» **Data**:

■ ■ ■ ■

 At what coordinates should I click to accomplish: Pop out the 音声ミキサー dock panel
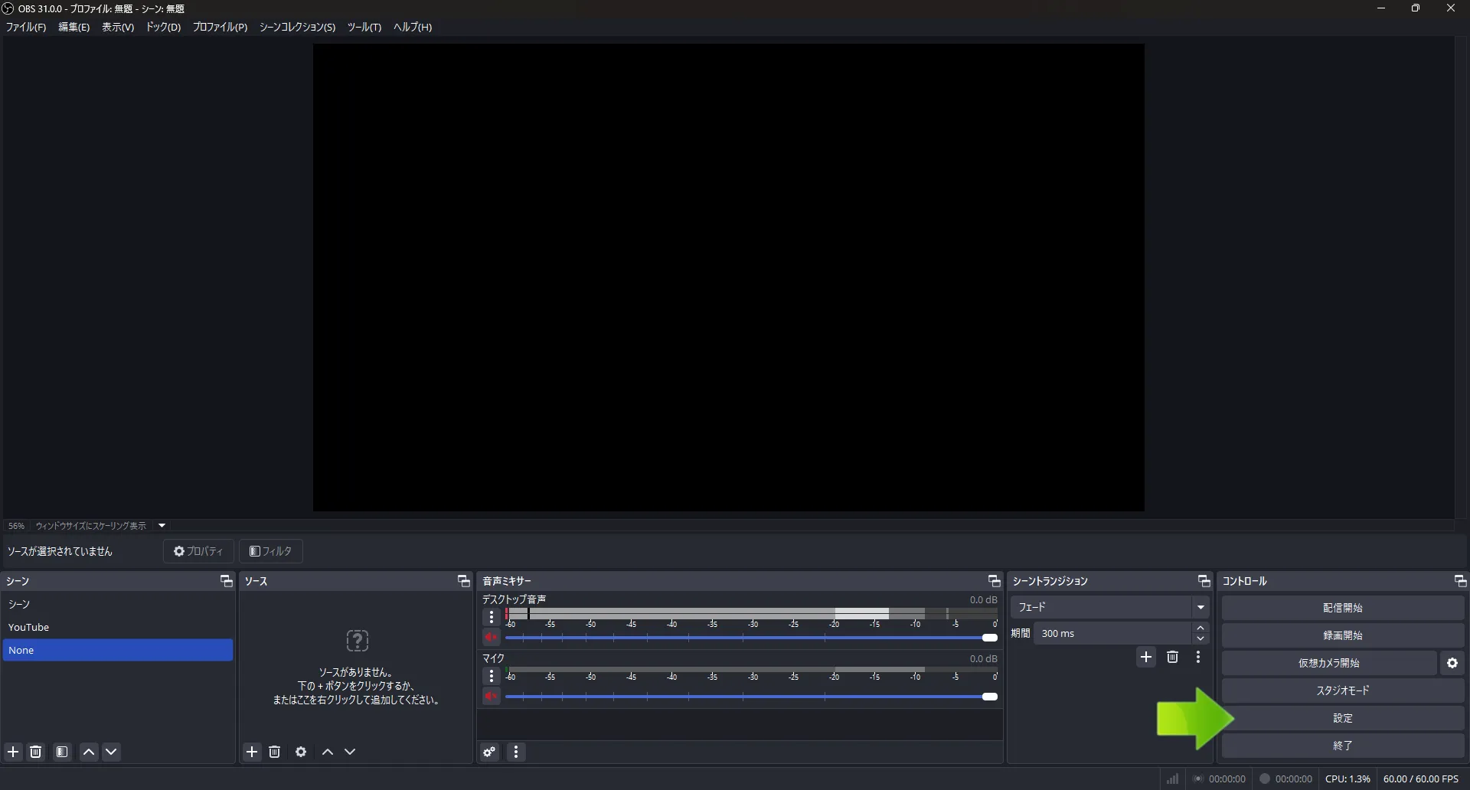coord(994,581)
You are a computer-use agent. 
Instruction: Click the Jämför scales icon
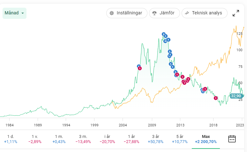click(154, 13)
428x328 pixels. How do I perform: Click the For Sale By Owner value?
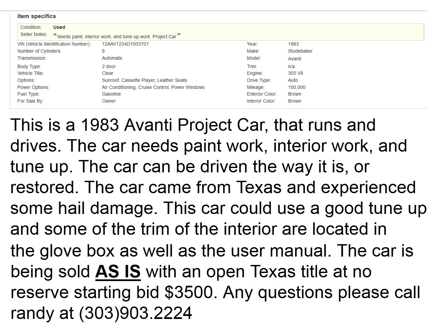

■ ■ ■ ■

Nothing but the lines from the one that contains "You are a computer-use agent." through the last line of the material should be written out, exactly. Omit pictures.

You are a computer-use agent. 
Instruction: Click the Jämför scales icon
click(154, 13)
428x328 pixels. How do I perform: Click the For Sale By Owner value?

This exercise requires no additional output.